> [Task details] Filter the rows below and copy out each one containing the string "Policy". Count a match only when the capitalization is the same.

Records from a dataset
━━━━━━━━

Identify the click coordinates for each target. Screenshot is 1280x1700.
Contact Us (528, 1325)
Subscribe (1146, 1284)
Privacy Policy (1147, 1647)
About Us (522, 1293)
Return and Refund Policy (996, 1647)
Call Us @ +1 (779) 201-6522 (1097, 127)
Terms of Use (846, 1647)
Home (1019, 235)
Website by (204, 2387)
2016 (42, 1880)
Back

━━━━━━━━

> [Exercise solution]
Privacy Policy (1147, 1647)
Return and Refund Policy (996, 1647)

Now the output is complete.